Extract to read —
------------------------------------
A once-hidden Japanese volcano is rising up out of the Pacific Ocean. A new study in the journal Geology has outlined the remarkable evolution of one of the world’s youngest islands, revealing how it formed in two incredibly explosive phases.
Roughly 1,000 kilometers (620 miles) south of Tokyo lies the island of Nishinoshima, a volcanic island that was first seen erupting in 1973. This piece of rock is the tip of a much larger underwater volcano, one that is about 3 kilometers (1.86 miles) high and perhaps 94 kilometers (58.4 miles) in circumference at its base.
In November 2013, explosive volcanic activity was observed to the southeast of the island; huge lava outflows were seen rising up to the surface of the ocean, and within a month the new island rose 25 meters (82 feet) above sea level. By the end of the year, the new volcano and the older, larger Nishinoshima had fused in a fiery embrace.
------------------------------------
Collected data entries
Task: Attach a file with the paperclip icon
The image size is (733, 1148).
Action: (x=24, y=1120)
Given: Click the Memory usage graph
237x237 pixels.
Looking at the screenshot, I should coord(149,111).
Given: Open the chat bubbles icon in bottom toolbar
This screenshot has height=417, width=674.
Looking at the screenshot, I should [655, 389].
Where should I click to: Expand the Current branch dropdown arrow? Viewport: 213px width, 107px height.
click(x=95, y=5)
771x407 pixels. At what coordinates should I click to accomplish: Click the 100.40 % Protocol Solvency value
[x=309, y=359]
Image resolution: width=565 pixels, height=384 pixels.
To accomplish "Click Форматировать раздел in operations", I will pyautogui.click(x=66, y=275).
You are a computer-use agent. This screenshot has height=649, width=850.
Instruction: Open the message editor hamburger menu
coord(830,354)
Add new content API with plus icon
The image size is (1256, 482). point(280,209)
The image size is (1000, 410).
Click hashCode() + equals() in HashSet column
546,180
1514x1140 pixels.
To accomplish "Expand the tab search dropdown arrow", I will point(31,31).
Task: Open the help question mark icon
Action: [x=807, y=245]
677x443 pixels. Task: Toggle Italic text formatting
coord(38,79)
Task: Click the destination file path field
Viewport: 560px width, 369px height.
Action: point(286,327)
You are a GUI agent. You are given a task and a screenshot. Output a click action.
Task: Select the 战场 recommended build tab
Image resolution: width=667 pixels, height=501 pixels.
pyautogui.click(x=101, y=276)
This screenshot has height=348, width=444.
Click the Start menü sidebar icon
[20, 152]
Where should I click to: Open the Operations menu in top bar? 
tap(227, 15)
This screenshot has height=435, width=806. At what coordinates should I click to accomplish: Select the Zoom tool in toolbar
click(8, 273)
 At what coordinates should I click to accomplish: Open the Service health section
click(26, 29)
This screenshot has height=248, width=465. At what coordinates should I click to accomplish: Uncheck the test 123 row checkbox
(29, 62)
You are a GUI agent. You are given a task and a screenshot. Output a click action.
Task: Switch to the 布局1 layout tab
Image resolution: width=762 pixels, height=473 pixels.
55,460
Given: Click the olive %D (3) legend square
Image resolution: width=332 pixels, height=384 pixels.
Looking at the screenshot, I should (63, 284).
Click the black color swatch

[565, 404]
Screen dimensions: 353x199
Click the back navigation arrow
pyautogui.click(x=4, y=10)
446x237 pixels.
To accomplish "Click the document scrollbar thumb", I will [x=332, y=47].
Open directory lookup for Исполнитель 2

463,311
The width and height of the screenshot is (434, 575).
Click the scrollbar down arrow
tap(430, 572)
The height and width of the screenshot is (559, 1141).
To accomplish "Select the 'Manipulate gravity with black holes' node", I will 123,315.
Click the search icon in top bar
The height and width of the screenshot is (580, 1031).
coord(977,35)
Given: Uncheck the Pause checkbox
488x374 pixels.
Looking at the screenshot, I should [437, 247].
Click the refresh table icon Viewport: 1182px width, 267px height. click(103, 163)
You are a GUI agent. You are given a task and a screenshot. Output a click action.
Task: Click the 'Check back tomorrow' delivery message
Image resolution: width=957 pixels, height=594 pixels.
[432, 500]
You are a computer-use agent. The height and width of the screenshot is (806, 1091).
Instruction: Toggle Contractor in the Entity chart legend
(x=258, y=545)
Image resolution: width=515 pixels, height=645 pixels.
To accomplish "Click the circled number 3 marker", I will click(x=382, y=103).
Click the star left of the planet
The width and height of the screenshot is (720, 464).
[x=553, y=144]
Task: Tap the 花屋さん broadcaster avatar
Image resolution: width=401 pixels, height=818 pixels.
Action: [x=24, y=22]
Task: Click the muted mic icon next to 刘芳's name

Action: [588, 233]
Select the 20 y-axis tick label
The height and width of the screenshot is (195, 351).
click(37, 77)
------------------------------------
Problem set —
#1 List every measurement in the Nishinoshima passage that is given in metric units with a conversion in parentheses, including the conversion.
#2 Carry the Nishinoshima passage forward from its final sentence.
The records play no part in this work and can be left aside.

Answers to the exercises —
#1
- 1,000 kilometers (620 miles)
- 3 kilometers (1.86 miles)
- 94 kilometers (58.4 miles)
- 25 meters (82 feet)

#2
After observing the island’s birth, the authors of this new study have revealed that its formation occurred in two main stages. The first involved the sudden release of hot, broiling lava into the shallow, cold water. An envelope of steam rapidly formed along the margins of the lava, before explosively expanding into the water and dramatically propelling glassy molten blobs high into the air.
This is known as a “Surtseyan” eruption, named after the Icelandic island that formed in precisely the same way back in 1963. Within three days of discovering the island, the Japanese Maritime Self-Defense Force noticed that the eruption style changed.
The island was now breaching the surface, and water could no longer fall into the lava-filled vent. “Dry” slugs of gas were now suddenly bursting up from the miniature mountain. This “Strombolian” eruption phase produced spectacular fire fountains, and allowed the lava to build up on the pre-existing rock.
Instead of taking a direct path from the vent of the volcano down into the sea, the lava took a far stranger route. As older lava cooled, it formed peculiar twists, bumps, tubes and grooves at the surface, so newer lava was forced down these natural helter-skelters before reaching the water and cooling.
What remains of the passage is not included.